▶ **MATERIAL FOR THIS TASK**:
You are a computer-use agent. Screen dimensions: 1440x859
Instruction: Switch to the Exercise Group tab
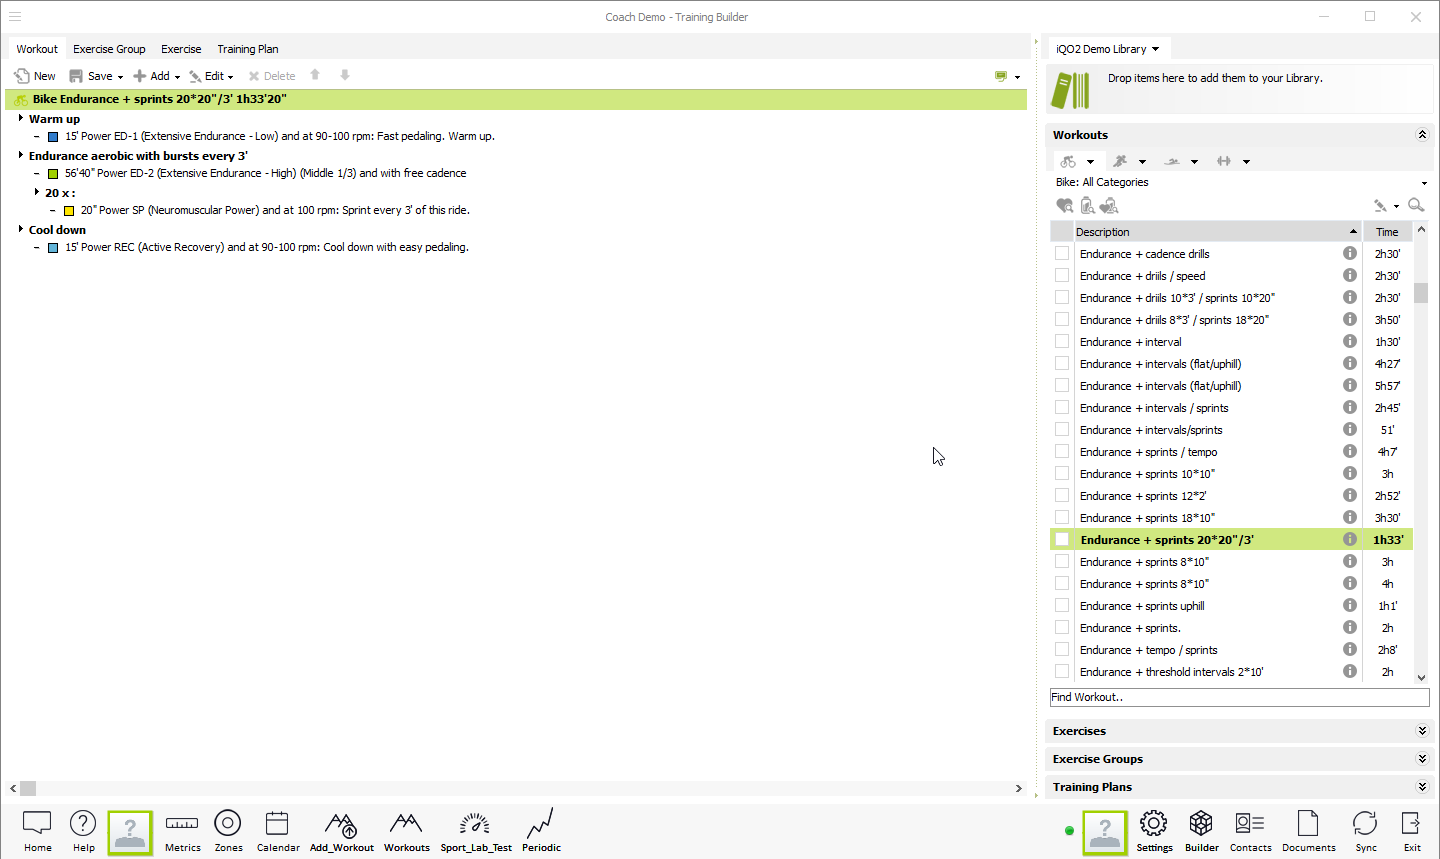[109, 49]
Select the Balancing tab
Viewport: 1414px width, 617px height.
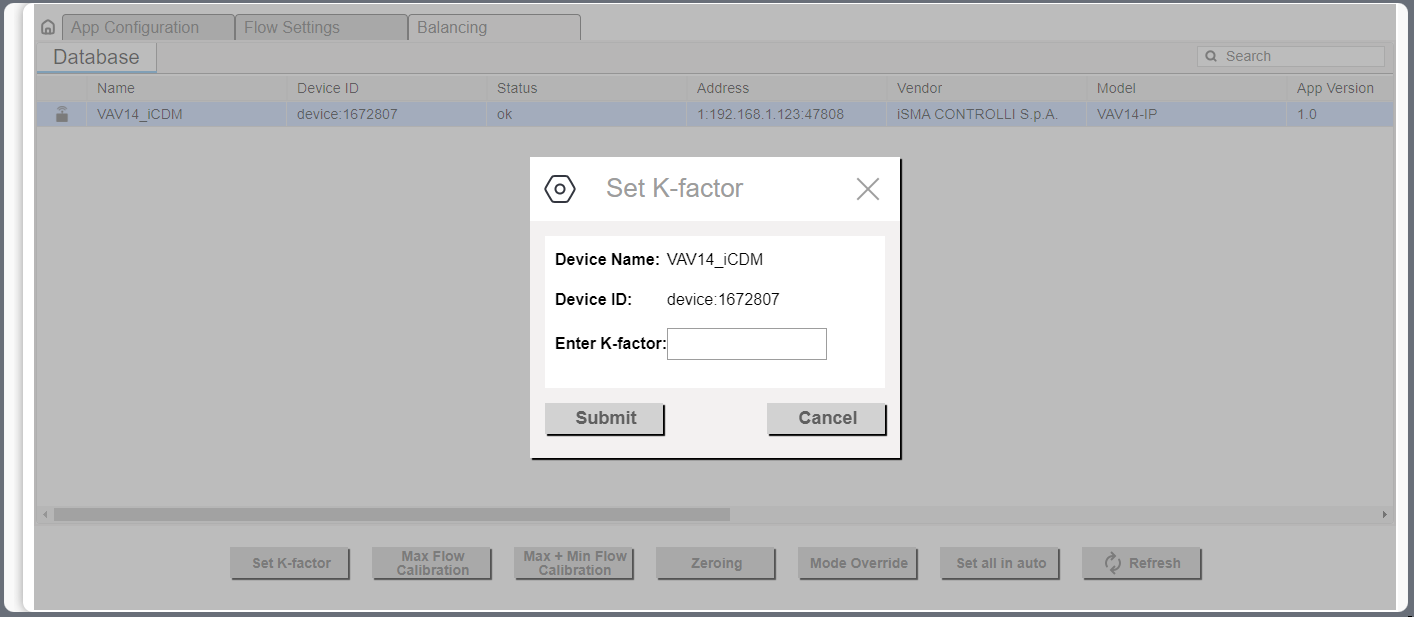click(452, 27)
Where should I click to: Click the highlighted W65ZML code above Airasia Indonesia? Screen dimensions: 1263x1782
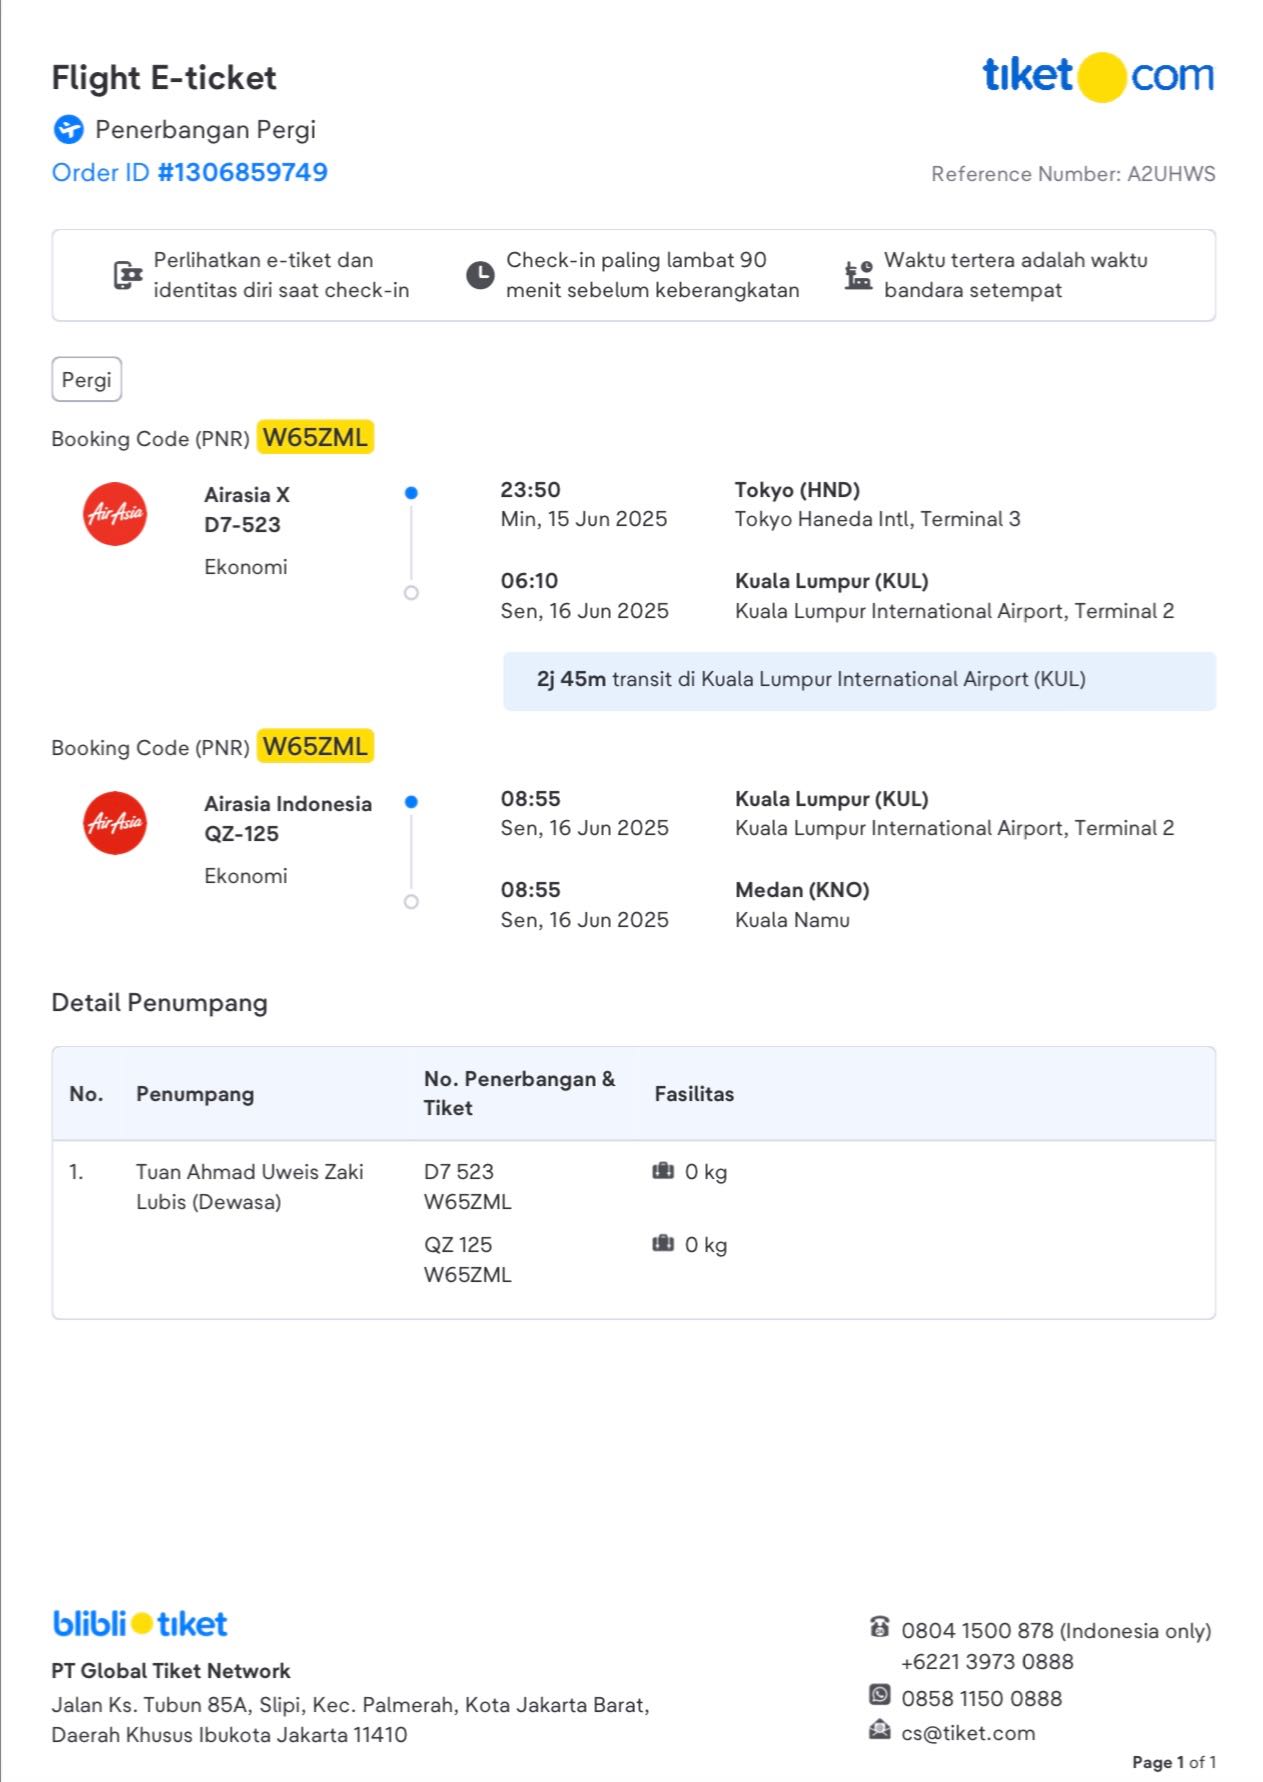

▶ **REQUIRED TASK**: Rewrite the data from the line containing "Select the Balancing tab" through the end of the data, keeping the requests, and increase every coordinate in the answers by 21. Leave the pictures out.

▶ **PROBLEM SOLUTION**:
Select the Balancing tab
Viewport: 1414px width, 617px height.
click(473, 48)
Where should I click to: Click the highlighted W65ZML code above Airasia Indonesia? Screen dimensions: 1263x1782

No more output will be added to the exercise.